Modular Devices, Inc. has now made available custom design, radiation hardened, DC-DC power converters that able to operate at cryogenic temperatures down to 77°K (-195°C).
The intended application is to power space instrumentation. Equipment operating temperature for many near Earth space applications fall well into the military range of –55°C to 125°C. For example, electronics internal to a spacecraft can be limited to –10°C to 40°C, while solar cells can be subjected to –60°C to 95°C.
However, for scientific missions to Mars and beyond, the relative magnitude of the Sun’s radiation intensity diminishes greatly. For example, Earth 100% Mars 43% Jupiter 3.7% Saturn 1.1% — the diminished solar radiation, although it may be augmented by planetary or other radiation, results in possible operating temperatures well below the standard military range. Although these cold temperatures may be mitigated by a combination of heaters and insulation, this results in additional weight and power burdens.
Power components and systems have previously been researched and developed for such 77°K (-195°C) applications as superconducting magnet energy storage and superconducting microwave applications. These mostly terrestrial applications tend to be high power uses and also do not have the added constraint of needing to operate in the radiation effect environment of space.
Design constraints for cryogenic space power supplies include:
- Low quantity and typically unique custom requirements
- Limited or no published information on active and passive component performance at 77°K.
- Bipolar transistors and IC’s not usable due to low emitter injection efficiency at 77°K, preventing use of industry standard IC’s.
The first item is an economic consideration, the second item can be overcome by testing and characterization of candidate components. However, the third item requires an entirely new approach to established power supply design.
Research and testing has revealed that commercially available minority carrier devices (bipolar junction transistors, which are optimized for 300K operation) are not of practical use at 77°K. However, majority carrier devices, such as junction and insulated FETs, including MESFETs and HEMTFETs, can be used, provided their radiation performance is acceptable.

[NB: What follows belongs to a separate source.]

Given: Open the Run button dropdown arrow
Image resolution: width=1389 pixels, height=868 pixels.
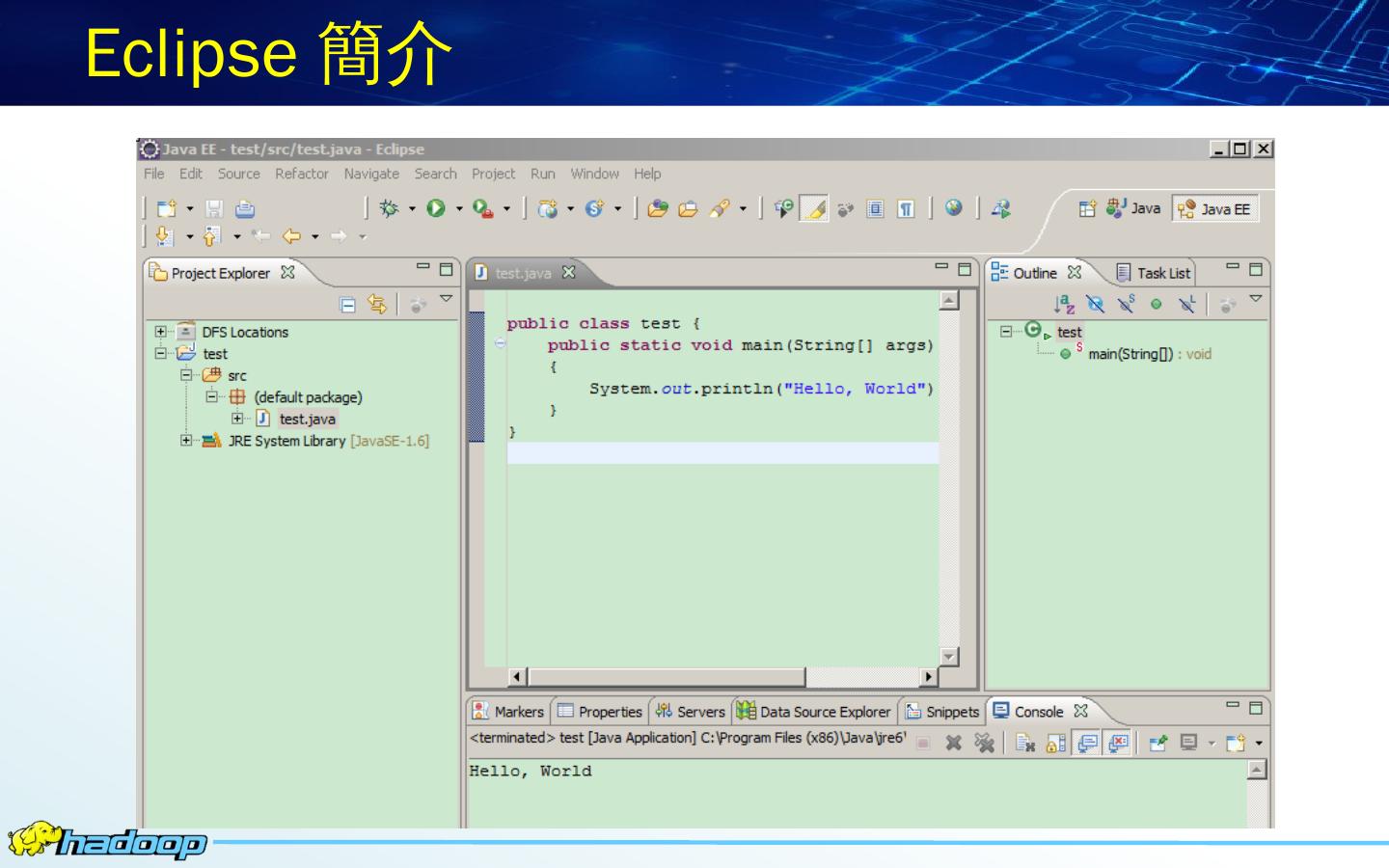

Two avenues of practical implementation for the active components exist. One is to build custom IC’s with either HEMTFETs or rad hard CMOS. The second is to use discrete components packaged in a volumetrically small hybrid microelectronic package. The latter approach, adopted by MDI, is much more economical and offers faster development times for unique or low quantity applications.
MDI has developed a triple wall Dewar system for characterizing the parameters of candidate active and passive components at 77°K. A curve tracing program using LabVIEW software is used for data collection. The parametric changes obtained from these measurements are then incorporated into relevant SPICE models, allowing predictions of circuit block performance.
MDI has now developed several power converter building blocks suitable for 77°K/100K+ power converters. Input voltages range from 5 VDC from battery sources to 100 VDC from satellite buses. Output voltages from these circuit blocks are available from 1.2 VDC to 28 VDC. Power levels can be from 1 Watt to 100 Watts.
Also available are units that deliver 1KV or more, for propulsion or instrumentation. Component parts capable of ultra wide temperature operation are packaged in hermetic hybrid enclosures, connected with reliable mono-metallic wire bonding. This is combined with larger passive components on polyimide printed wiring boards.